This film also prevents the electrolytes from reaching the gas-tight chamber. Depending on the composition of the electrolytes, a gas pressure results in the sealed gas chamber as a function of the existing temperature. If the electrolyte is made, for example, of an azeotropic mixture of hydrogen bromide (HBr) and water, a gas pressure of 1 bar is reached inside the device according to the present invention at 124.3° C.

Teflon also has the property of inhibiting the reformation of atomic hydrogen (H) into hydrogen molecules (H ₂). In this way, the absorption of atomic hydrogen (H) in the boundary region between the Teflon and Fe₃O₄layers in the electrodes is encouraged.

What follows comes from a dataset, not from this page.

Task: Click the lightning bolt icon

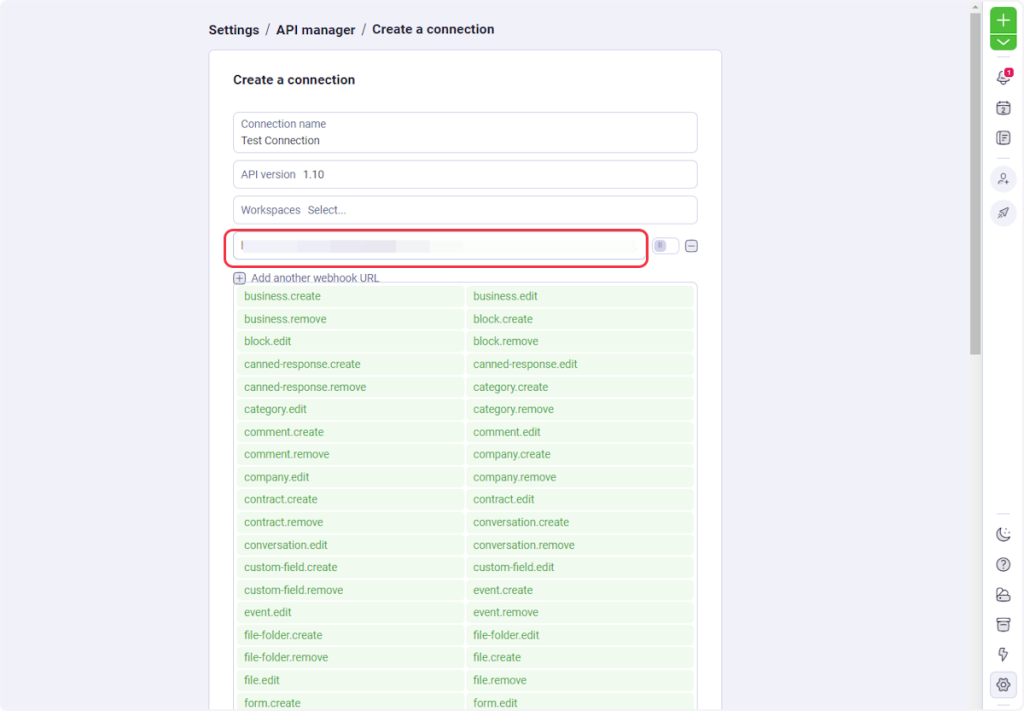Action: (x=1003, y=655)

It is advantageous that the temperature stability of Teflon reaches from −270° C. to +260° C. and Teflon is also not soluble in water.

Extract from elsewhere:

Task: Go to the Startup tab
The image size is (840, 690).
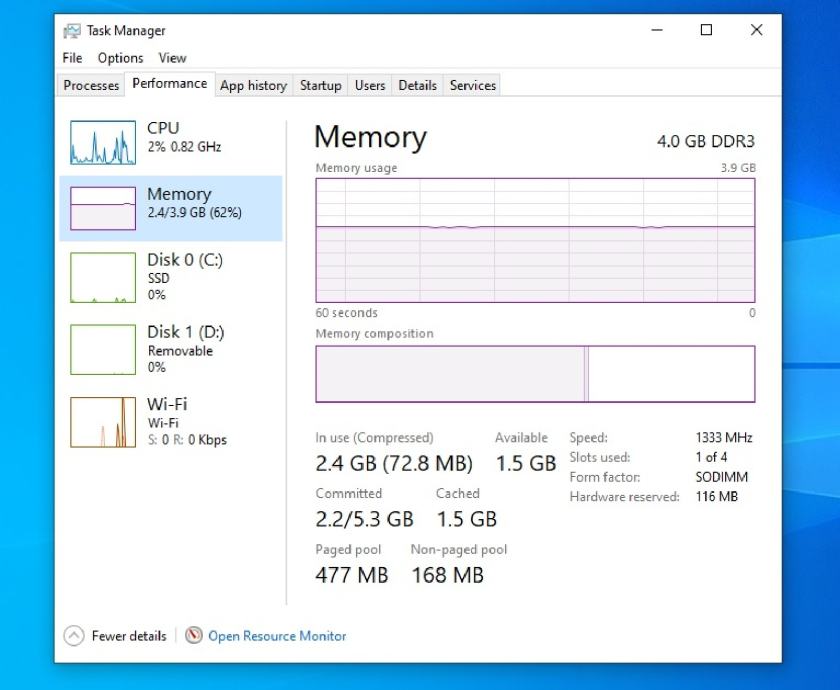Action: (320, 86)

Teflon is partially replaceable by silicone, since silicone is also water-repellent and chemically resistant. In addition, like Teflon, it inhibits the reformation of atomic hydrogen into hydrogen molecules.

In addition, the surface of the anode may be made of a mixture of Fe ₃O₄and Teflon, for example.

The part of the Teflon layer positioned over the electrolytes is preferably permeable to hydrogen halides (HX).

In this way, the electrochemical cell continuously generates current, because the oxidation product (HBr) is continually withdrawn from it and it may only escape into the gas-tight chamber.

A halogenide dissolved in water, particularly aluminum halogenide, is suitable as the electrolyte.

Aluminum halogenides react with water extremely vigorously according to the reaction equation

Al₂X₆+2H₂O->2X₃Al—OH₂X=Br or I, for example

If there is only a little water present, then the complex formed stabilizes first through hydrogen halide cleavage, which leads to the halogenides XAl(OH) ₂and/or AlOX or to the hydroxide and/or oxide.

X₃Al—OH₂->X₂Al—OH+HX

This process may be repeated twice.

X₂Al—OH+H₂O->XAl(OH)₂+HX

XAl(OH)₂+H₂O->Al(OH)₃+HX

and/or

X₂Al—OH->AlOX+HX

AlOX+2H₂O->Al(OH)₃+HX

In contrast, if there is a sufficiently large excess of water, then the covalent halogenides dissociate completely into solvated ions.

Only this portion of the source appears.